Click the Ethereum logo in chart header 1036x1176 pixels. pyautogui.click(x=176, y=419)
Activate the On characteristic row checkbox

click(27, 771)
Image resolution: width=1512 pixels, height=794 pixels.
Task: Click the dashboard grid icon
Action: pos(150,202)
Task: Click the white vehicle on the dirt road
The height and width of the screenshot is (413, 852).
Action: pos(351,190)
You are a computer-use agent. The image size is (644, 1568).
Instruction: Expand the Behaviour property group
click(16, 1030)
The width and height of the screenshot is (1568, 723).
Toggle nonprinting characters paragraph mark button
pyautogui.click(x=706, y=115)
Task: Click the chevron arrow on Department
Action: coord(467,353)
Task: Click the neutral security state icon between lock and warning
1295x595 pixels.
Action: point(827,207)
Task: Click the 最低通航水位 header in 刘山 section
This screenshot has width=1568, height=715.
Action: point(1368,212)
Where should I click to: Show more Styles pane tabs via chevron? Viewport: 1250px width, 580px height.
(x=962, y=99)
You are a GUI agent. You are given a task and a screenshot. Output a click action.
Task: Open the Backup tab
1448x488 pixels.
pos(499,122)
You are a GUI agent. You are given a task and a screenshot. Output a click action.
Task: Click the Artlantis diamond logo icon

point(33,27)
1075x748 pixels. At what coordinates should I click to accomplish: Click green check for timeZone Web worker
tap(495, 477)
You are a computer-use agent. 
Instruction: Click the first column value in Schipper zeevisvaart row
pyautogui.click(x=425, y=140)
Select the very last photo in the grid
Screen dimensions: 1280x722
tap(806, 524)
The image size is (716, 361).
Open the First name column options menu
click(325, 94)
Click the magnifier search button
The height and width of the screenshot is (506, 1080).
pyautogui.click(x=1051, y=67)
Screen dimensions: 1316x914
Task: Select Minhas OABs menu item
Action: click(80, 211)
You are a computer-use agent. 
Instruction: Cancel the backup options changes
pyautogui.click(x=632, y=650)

══════════

* _Objetivo do exercício_: Reproduza fielmente os registros acima, desde a linha que contém "The width and" até a linha que contém "(x=962, y=99)", incluindo as duas.

* _Resposta_:
The width and height of the screenshot is (1568, 723).
Toggle nonprinting characters paragraph mark button
pyautogui.click(x=706, y=115)
Task: Click the chevron arrow on Department
Action: coord(467,353)
Task: Click the neutral security state icon between lock and warning
1295x595 pixels.
Action: point(827,207)
Task: Click the 最低通航水位 header in 刘山 section
This screenshot has width=1568, height=715.
Action: point(1368,212)
Where should I click to: Show more Styles pane tabs via chevron? Viewport: 1250px width, 580px height.
(x=962, y=99)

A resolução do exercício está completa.